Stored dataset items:
--- START ---
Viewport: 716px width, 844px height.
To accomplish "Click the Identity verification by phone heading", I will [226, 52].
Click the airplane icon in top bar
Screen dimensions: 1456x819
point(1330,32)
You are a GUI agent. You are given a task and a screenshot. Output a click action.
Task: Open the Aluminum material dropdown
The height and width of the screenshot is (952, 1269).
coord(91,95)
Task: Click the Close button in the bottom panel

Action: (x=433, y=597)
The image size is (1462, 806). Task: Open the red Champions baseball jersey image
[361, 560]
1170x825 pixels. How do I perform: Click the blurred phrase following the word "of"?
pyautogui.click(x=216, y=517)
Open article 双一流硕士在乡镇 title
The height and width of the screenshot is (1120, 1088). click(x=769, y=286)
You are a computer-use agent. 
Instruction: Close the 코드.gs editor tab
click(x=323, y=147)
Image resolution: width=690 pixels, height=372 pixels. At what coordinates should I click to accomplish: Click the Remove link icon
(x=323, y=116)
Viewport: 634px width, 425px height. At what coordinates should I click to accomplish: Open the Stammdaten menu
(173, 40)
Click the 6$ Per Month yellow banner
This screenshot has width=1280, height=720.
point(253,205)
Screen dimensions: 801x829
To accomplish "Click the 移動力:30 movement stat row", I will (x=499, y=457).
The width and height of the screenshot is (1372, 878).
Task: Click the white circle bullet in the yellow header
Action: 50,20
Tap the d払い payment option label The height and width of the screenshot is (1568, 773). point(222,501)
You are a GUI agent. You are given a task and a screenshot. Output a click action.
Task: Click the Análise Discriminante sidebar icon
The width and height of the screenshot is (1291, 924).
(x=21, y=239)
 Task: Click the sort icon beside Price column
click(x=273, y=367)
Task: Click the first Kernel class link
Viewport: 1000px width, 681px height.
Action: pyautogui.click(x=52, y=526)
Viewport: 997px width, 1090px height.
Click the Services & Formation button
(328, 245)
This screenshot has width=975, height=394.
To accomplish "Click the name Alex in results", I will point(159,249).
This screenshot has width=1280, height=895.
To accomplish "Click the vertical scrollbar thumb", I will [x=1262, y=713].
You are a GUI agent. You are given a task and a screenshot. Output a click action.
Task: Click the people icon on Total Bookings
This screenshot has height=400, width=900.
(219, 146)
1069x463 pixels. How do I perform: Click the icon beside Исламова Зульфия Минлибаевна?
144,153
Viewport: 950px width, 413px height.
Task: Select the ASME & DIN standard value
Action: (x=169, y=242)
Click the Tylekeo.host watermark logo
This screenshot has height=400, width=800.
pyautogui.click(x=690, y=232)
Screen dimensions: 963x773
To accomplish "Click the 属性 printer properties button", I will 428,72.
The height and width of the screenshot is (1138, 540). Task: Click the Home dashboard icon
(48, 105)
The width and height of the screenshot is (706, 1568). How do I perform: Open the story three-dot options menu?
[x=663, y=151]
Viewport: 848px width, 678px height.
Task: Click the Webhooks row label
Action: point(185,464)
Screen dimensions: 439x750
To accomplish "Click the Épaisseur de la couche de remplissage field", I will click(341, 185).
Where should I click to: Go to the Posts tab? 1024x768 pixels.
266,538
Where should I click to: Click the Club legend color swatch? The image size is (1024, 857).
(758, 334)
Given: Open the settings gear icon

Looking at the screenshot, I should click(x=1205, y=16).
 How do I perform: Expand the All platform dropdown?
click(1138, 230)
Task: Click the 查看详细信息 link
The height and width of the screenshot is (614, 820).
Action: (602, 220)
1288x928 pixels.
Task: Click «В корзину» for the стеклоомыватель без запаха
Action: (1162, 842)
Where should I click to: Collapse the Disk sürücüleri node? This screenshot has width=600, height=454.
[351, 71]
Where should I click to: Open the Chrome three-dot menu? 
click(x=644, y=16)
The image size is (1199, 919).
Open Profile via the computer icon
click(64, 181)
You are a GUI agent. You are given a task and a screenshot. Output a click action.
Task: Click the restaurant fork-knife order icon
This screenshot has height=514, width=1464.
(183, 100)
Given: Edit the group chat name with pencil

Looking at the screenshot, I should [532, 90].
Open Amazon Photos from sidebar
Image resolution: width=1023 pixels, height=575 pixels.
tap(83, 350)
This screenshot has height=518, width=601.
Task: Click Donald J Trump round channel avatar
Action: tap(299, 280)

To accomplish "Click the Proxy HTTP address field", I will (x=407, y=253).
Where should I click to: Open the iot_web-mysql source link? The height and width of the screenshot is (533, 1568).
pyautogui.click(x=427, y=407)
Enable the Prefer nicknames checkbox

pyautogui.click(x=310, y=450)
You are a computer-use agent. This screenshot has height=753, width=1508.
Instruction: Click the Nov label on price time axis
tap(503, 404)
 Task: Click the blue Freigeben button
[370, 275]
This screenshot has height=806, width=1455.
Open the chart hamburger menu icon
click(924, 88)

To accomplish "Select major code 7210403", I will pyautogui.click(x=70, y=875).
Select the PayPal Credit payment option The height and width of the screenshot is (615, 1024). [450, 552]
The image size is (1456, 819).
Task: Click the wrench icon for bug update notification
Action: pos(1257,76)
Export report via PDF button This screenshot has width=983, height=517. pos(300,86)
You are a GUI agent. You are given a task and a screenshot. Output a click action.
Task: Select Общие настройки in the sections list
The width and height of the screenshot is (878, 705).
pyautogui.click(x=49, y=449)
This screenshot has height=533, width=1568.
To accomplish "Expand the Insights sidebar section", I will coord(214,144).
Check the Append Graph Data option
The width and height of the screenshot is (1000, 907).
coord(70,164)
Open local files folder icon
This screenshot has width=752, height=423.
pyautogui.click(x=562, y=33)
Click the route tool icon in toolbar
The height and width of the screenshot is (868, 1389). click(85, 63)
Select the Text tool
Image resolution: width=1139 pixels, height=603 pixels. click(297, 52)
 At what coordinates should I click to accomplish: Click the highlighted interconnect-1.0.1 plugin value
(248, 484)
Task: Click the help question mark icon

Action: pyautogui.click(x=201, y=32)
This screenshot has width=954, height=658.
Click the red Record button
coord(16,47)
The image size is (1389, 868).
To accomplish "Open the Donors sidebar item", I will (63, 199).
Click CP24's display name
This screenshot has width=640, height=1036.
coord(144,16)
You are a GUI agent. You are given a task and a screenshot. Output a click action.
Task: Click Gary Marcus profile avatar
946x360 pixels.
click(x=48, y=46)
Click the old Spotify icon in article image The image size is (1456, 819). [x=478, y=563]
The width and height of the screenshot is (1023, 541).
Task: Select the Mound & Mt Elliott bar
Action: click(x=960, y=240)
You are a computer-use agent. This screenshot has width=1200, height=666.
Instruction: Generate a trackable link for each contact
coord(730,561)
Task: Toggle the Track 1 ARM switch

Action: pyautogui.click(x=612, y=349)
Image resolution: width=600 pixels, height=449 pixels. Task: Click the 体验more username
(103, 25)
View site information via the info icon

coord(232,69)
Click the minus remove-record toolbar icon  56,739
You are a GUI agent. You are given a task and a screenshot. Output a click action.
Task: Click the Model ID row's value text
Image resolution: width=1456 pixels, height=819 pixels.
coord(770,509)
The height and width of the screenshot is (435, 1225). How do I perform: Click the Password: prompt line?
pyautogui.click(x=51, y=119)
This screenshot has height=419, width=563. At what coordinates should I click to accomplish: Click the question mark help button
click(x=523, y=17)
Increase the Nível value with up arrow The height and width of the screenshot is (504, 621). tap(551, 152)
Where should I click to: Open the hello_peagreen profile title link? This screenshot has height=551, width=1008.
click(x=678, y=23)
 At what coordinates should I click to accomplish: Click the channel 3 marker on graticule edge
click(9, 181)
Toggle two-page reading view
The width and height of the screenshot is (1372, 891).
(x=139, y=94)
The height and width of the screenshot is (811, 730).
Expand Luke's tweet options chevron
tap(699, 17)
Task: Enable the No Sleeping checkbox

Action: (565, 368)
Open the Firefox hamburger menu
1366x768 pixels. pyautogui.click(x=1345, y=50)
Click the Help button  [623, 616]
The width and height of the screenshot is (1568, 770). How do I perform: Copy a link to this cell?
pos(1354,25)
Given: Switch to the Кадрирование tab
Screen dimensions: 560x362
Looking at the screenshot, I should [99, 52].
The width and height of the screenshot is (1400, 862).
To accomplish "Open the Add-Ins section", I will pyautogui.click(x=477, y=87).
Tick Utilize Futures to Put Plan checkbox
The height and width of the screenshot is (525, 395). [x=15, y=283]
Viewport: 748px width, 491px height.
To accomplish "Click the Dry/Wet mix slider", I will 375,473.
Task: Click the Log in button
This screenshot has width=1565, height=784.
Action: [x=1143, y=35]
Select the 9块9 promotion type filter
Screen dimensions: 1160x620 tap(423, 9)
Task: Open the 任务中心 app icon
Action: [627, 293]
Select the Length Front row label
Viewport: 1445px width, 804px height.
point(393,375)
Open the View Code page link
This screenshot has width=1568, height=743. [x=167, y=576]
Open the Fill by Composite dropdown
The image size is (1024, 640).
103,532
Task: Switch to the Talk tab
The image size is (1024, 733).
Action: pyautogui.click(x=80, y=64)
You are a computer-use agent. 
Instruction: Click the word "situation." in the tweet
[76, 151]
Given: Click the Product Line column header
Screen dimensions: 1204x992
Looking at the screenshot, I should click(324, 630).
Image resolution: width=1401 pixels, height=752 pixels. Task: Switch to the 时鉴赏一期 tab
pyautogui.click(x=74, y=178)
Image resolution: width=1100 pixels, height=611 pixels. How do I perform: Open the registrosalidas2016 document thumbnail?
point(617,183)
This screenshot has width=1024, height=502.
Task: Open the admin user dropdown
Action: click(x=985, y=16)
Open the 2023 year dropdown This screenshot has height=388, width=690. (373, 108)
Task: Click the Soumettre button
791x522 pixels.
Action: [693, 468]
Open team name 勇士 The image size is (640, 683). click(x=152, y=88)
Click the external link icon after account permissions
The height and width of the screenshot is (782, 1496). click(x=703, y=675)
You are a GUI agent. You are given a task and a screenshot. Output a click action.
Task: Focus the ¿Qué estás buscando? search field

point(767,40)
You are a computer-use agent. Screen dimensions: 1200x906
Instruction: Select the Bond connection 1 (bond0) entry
--- END ---
## What needs to be done
Repeat only the lines starting at the one that contains "Task: Click the Log in button" and ending at the last line above, exactly as written.

## Output for this task
Task: Click the Log in button
This screenshot has width=1565, height=784.
Action: [x=1143, y=35]
Select the 9块9 promotion type filter
Screen dimensions: 1160x620 tap(423, 9)
Task: Open the 任务中心 app icon
Action: [627, 293]
Select the Length Front row label
Viewport: 1445px width, 804px height.
point(393,375)
Open the View Code page link
This screenshot has width=1568, height=743. [x=167, y=576]
Open the Fill by Composite dropdown
The image size is (1024, 640).
103,532
Task: Switch to the Talk tab
The image size is (1024, 733).
Action: pyautogui.click(x=80, y=64)
You are a computer-use agent. 
Instruction: Click the word "situation." in the tweet
[76, 151]
Given: Click the Product Line column header
Screen dimensions: 1204x992
Looking at the screenshot, I should click(324, 630).
Image resolution: width=1401 pixels, height=752 pixels. Task: Switch to the 时鉴赏一期 tab
pyautogui.click(x=74, y=178)
Image resolution: width=1100 pixels, height=611 pixels. How do I perform: Open the registrosalidas2016 document thumbnail?
point(617,183)
This screenshot has width=1024, height=502.
Task: Open the admin user dropdown
Action: click(x=985, y=16)
Open the 2023 year dropdown This screenshot has height=388, width=690. (373, 108)
Task: Click the Soumettre button
791x522 pixels.
Action: [693, 468]
Open team name 勇士 The image size is (640, 683). click(x=152, y=88)
Click the external link icon after account permissions
The height and width of the screenshot is (782, 1496). click(x=703, y=675)
You are a GUI agent. You are given a task and a screenshot. Output a click action.
Task: Focus the ¿Qué estás buscando? search field

point(767,40)
You are a computer-use agent. Screen dimensions: 1200x906
Instruction: Select the Bond connection 1 (bond0) entry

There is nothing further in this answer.